Use Cases in ML and Optimization: Bregman divergences appear in many algorithms as a natural distance for comparing data points or parameters:
- Clustering: The k-means algorithm can be generalized by using a Bregman divergence instead of Euclidean distance. In Bregman clustering, each cluster’s “centroid” is the minimizer of average Bregman divergence (which, by the mean-as-minimizer property, is typically the mean under an appropriate parameterization) . For example, using the KL-divergence yields clusters optimized for “distance” in relative entropy terms, suitable for data in the form of probabilities.
- Mirror descent and optimization: Bregman divergences form the backbone of mirror descent and related algorithms . In mirror descent, one performs gradient updates in the dual space defined by a convex function $F$, and distances in the primal space are measured by $D_F$. This allows using non-Euclidean distances (like KL) to constrain updates, which can improve convergence on probability simplices or other constrained domains . Many machine learning optimization routines (e.g. the hedge algorithm in online learning) can be seen as mirror descent with a specific Bregman divergence.
- Exponential family and geometry: Every regular exponential family distribution has a unique Bregman divergence associated with its log-likelihood geometry . In fact, the log-likelihood of an exponential family can be written as $-;D_F(p,q) + \text{constant}$, meaning the best-fit parameters minimize a Bregman divergence to the empirical distribution . This connection is exploited in algorithms like principal component analysis for exponential families (EPCA), where one uses Bregman divergences to generalize PCA beyond Gaussian data . Information geometry interprets Bregman divergences as generating a dually flat manifold structure, allowing generalized projections and Pythagorean relations analogous to least-squares .
Speculative and Less Common Applications: Because Bregman divergences do not require a true metric structure, they can be applied in novel settings:
- Topological Data Analysis (TDA): Recent research has extended TDA to work with Bregman divergences instead of standard distances . This is significant because classical TDA (persistent homology, etc.) assumed metric distances, limiting analyses to Euclidean or other metric spaces. Using Bregman divergences enables computing shapes and holes in data when similarity is measured, for example, by KL-divergence or other non-metric criteria . Edelsbrunner and Wagner (2017) show that one can construct Čech and Delaunay complexes using Bregman balls, enabling persistent homology on high-dimensional data with non-Euclidean dissimilarities . This opens the door to analyzing datasets in terms of information-based geometry (like relative entropy) and could be pivotal for future data domains where an information geometry distance is more natural than Euclidean distance (for instance, comparing probability distributions attached to data points).

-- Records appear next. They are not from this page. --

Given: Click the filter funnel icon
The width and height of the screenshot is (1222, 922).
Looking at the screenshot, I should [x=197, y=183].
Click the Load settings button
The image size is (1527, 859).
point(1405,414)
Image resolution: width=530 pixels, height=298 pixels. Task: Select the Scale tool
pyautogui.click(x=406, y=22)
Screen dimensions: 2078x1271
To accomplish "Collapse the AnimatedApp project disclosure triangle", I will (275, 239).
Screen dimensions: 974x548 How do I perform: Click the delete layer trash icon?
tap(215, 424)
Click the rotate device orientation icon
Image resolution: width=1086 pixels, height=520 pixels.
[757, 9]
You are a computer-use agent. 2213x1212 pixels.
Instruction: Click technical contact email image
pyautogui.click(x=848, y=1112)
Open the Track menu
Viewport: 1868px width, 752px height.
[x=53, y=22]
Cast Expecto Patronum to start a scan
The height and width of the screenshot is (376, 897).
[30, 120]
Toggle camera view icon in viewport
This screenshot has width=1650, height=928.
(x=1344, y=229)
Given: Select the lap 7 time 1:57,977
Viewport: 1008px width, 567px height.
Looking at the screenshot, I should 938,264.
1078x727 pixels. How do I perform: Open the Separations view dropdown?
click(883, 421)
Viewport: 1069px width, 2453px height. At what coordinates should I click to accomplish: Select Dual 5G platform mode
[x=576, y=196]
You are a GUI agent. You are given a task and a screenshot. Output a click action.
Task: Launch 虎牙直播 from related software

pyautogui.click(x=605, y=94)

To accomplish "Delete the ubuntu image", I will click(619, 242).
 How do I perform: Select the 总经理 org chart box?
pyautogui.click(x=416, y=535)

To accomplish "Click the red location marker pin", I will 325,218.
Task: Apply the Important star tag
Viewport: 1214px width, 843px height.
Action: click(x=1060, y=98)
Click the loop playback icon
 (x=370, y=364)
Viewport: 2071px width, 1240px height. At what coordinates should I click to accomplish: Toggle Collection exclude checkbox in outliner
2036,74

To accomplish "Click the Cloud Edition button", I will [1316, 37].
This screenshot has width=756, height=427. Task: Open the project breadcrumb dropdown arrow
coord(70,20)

- Non-Euclidean Latent Spaces: In modern representation learning, latent vectors might live on curved manifolds or have intrinsically non-Euclidean structure. A carefully chosen Bregman divergence can act as a problem-specific distance in such spaces. For example, if a latent space is hyperbolic, one might use a convex function that induces a divergence aligning with the hyperbolic geometry. While this is an open research area, one can imagine using a learned convex function $F$ so that $D_F(p,q)$ captures meaningful differences on a strange manifold, something traditional distances cannot easily do. There is even work on Bregman–Wasserstein divergences that fuse optimal transport with Bregman structure to compare datasets in a geometrically informed way , hinting at future applications where data have both geometric and probabilistic complexities.